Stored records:

· · · ·

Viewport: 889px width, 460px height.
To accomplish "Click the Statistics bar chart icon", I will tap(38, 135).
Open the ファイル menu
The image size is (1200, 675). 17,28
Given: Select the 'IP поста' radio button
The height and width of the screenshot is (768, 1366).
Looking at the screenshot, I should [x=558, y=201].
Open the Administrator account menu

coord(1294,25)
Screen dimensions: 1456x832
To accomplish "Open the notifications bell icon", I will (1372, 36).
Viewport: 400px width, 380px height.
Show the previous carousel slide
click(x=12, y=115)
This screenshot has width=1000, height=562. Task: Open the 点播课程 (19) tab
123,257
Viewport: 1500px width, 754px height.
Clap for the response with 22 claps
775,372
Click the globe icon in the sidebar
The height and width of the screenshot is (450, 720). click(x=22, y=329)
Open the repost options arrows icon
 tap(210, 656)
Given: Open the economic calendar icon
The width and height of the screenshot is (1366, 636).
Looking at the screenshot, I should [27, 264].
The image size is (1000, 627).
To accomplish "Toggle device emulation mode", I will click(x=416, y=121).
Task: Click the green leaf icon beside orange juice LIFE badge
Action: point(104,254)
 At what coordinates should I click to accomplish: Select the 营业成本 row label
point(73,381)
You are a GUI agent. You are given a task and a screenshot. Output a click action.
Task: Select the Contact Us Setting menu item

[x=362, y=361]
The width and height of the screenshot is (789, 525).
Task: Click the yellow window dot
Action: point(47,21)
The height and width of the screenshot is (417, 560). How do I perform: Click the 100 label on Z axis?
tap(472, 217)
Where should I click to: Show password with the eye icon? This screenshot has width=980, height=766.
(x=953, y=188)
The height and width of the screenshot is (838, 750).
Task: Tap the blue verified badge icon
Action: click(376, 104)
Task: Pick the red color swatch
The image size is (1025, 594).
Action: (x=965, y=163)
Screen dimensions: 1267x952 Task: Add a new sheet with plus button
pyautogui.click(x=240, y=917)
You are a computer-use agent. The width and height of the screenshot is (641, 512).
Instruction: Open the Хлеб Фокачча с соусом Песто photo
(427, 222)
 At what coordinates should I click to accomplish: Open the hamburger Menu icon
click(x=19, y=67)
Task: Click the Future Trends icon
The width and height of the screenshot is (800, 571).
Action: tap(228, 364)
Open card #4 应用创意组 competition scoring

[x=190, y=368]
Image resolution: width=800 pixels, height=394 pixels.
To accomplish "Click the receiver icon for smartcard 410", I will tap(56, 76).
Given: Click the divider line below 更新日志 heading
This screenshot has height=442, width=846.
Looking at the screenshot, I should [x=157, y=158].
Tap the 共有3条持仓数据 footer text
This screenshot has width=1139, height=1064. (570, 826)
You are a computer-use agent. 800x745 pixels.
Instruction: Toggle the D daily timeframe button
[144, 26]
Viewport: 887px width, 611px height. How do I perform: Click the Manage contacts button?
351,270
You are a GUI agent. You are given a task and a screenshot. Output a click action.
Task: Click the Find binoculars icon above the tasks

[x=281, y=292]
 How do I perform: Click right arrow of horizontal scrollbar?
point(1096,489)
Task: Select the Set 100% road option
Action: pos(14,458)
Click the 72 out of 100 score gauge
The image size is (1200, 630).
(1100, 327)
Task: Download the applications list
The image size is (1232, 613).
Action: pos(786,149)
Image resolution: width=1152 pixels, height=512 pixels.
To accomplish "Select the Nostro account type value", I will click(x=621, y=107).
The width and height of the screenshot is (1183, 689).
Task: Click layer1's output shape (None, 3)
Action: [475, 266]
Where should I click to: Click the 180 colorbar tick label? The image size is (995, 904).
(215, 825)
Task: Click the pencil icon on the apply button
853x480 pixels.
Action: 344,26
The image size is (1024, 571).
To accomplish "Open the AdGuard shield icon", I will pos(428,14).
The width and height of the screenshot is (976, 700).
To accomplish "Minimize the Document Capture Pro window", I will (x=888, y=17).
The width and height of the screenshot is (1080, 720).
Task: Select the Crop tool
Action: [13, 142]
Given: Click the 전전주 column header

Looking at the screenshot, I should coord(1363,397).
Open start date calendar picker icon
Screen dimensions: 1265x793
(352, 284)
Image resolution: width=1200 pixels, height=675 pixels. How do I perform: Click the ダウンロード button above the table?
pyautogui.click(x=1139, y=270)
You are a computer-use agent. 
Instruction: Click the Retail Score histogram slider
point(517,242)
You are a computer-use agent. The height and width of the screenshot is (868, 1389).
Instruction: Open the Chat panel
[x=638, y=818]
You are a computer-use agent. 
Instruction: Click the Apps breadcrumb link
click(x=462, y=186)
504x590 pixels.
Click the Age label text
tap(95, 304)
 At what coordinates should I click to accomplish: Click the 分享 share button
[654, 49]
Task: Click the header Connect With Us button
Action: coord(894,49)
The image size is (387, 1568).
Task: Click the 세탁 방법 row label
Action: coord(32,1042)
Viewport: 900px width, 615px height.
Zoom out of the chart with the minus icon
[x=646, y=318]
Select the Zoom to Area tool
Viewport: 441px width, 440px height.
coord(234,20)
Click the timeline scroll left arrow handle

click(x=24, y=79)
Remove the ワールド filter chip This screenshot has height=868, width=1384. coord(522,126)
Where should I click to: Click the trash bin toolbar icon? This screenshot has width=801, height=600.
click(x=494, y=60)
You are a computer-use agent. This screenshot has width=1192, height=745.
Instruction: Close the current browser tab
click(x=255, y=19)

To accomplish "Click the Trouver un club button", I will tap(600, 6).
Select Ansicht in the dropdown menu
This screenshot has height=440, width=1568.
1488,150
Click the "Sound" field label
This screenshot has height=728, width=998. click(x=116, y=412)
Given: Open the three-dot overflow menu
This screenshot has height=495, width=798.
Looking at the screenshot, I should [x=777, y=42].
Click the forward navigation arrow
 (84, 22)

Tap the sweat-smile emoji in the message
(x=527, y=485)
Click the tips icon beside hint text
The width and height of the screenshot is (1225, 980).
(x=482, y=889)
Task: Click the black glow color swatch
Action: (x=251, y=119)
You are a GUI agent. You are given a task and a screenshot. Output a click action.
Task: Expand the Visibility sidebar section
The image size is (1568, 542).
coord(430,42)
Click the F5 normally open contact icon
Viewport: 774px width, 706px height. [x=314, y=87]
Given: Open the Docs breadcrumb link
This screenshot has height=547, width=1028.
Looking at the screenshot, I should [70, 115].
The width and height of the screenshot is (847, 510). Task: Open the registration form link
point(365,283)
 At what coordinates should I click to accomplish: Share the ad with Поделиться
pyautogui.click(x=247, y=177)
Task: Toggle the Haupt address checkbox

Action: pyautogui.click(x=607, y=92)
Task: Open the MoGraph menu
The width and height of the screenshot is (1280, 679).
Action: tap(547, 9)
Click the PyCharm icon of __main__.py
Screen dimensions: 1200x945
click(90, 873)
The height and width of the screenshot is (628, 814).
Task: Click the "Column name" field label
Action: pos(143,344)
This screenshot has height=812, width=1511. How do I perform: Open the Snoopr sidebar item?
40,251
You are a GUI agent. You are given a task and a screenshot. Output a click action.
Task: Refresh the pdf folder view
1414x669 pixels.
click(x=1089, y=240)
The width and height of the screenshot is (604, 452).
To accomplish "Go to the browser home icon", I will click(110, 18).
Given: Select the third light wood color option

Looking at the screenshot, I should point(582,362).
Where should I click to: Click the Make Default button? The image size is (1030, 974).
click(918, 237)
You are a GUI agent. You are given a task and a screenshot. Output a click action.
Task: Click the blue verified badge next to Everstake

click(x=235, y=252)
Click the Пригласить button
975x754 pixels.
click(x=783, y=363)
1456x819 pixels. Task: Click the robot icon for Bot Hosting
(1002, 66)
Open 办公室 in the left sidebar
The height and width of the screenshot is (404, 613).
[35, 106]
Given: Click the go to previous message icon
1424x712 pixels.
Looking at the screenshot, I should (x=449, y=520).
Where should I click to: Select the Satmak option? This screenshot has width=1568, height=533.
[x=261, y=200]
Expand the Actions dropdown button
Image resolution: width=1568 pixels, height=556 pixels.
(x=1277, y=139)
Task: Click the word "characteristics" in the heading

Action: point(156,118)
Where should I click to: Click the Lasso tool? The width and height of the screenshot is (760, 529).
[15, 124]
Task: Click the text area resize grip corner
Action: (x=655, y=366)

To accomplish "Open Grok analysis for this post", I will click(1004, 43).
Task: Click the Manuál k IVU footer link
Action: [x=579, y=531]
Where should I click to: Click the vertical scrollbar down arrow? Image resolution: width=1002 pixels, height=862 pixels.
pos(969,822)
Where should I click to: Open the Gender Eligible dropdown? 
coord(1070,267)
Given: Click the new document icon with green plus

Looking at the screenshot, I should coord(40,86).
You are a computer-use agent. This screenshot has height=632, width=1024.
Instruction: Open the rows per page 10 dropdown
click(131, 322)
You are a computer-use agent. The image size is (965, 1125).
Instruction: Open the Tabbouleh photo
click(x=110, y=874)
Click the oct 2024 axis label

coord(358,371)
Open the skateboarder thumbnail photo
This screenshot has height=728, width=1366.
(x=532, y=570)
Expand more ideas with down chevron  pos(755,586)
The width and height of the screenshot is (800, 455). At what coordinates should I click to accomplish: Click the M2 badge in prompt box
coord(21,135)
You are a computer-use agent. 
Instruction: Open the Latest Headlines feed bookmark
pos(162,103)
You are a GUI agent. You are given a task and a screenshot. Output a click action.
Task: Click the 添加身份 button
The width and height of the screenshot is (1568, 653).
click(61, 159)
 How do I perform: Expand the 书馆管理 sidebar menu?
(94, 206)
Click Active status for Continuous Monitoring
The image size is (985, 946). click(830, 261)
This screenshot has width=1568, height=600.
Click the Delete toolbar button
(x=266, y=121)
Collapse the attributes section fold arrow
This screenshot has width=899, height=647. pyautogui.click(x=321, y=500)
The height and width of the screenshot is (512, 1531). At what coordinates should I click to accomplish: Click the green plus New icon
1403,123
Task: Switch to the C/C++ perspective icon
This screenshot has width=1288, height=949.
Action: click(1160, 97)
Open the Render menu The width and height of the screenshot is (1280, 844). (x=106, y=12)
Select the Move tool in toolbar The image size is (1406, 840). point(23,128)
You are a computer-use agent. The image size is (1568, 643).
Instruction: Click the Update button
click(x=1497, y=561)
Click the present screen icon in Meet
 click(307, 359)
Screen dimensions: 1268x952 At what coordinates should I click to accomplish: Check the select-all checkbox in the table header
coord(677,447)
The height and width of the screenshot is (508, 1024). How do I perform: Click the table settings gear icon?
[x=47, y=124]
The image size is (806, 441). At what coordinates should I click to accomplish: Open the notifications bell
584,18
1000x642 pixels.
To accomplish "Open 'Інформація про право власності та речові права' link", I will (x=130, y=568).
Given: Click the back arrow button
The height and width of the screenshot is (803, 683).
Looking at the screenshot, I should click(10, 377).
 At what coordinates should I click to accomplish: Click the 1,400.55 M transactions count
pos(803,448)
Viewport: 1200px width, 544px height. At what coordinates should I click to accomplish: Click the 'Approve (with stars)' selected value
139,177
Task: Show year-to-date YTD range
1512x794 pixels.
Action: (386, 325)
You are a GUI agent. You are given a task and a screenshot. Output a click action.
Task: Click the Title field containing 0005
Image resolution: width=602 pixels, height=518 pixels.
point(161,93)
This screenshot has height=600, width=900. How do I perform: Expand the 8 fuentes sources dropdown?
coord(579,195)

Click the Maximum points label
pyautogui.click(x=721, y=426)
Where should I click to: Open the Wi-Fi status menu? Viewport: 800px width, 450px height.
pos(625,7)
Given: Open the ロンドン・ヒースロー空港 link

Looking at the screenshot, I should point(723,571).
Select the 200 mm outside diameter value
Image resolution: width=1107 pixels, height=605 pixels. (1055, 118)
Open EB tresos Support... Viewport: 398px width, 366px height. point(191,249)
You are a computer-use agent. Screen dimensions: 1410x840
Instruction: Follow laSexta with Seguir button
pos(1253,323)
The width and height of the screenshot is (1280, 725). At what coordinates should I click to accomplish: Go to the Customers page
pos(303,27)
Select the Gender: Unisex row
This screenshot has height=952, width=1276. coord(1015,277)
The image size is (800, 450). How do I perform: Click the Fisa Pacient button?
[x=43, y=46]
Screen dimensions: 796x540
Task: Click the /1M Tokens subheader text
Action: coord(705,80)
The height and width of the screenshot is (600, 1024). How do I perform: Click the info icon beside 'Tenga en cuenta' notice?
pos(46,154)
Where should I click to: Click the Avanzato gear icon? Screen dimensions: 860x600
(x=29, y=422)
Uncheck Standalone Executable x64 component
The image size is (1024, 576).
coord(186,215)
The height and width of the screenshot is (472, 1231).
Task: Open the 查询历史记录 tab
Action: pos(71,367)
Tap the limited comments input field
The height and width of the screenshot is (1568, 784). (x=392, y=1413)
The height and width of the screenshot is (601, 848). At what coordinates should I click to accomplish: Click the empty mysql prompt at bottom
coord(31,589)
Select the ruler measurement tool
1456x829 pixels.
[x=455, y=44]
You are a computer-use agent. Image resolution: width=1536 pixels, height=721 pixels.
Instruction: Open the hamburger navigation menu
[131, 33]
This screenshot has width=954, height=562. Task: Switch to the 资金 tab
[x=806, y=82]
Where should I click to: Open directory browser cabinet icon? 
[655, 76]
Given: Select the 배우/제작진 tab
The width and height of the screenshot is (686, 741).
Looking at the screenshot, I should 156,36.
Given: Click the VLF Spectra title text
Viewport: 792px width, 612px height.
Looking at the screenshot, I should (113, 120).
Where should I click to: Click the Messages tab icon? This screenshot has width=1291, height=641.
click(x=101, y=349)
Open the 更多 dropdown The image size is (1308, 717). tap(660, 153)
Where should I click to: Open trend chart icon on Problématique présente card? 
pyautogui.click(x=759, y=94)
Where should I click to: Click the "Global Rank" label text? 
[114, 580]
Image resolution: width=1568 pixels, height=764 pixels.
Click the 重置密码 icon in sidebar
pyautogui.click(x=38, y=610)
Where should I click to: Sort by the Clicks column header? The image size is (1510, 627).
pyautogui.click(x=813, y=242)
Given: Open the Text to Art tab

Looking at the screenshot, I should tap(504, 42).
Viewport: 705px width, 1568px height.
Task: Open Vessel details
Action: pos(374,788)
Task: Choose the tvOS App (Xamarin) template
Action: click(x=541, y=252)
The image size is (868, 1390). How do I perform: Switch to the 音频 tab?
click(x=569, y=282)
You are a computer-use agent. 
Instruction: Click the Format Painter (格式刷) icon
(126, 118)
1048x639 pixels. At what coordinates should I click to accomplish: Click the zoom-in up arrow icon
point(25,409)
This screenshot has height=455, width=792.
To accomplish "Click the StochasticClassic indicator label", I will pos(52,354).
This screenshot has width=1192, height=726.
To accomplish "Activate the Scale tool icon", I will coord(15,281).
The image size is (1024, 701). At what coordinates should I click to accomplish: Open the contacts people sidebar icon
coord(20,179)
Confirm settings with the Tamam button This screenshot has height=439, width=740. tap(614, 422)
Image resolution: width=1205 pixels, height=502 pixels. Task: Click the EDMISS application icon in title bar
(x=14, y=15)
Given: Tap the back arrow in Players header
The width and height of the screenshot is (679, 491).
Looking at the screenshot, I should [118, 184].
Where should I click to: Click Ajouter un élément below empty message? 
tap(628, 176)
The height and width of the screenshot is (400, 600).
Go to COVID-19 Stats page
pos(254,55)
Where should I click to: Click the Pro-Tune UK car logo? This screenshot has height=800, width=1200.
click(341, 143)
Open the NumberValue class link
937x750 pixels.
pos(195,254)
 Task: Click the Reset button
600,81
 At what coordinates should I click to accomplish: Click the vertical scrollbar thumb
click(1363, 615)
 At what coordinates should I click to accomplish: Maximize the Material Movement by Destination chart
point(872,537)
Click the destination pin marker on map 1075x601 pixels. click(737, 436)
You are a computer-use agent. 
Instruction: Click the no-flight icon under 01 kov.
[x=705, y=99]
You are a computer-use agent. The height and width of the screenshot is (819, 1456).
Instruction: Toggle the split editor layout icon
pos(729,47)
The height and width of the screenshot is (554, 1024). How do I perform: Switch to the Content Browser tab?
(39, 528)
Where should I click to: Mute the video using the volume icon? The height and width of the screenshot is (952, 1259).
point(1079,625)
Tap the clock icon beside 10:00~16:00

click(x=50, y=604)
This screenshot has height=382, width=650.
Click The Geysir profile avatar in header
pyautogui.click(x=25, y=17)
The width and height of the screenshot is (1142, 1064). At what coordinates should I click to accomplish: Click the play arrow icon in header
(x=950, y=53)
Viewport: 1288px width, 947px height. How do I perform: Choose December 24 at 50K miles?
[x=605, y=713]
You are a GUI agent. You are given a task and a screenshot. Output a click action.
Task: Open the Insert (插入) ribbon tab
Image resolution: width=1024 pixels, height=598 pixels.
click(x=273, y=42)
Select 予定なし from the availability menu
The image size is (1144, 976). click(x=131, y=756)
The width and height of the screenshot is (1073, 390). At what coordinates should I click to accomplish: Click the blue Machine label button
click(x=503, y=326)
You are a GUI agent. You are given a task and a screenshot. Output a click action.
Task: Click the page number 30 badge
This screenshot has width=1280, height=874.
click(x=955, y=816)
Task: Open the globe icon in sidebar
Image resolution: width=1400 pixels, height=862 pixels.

· · · ·

▶ _Exercise objective_: Go through the lines above and count those with "calendar"; report only the number.

▶ _Finished exercise_: 2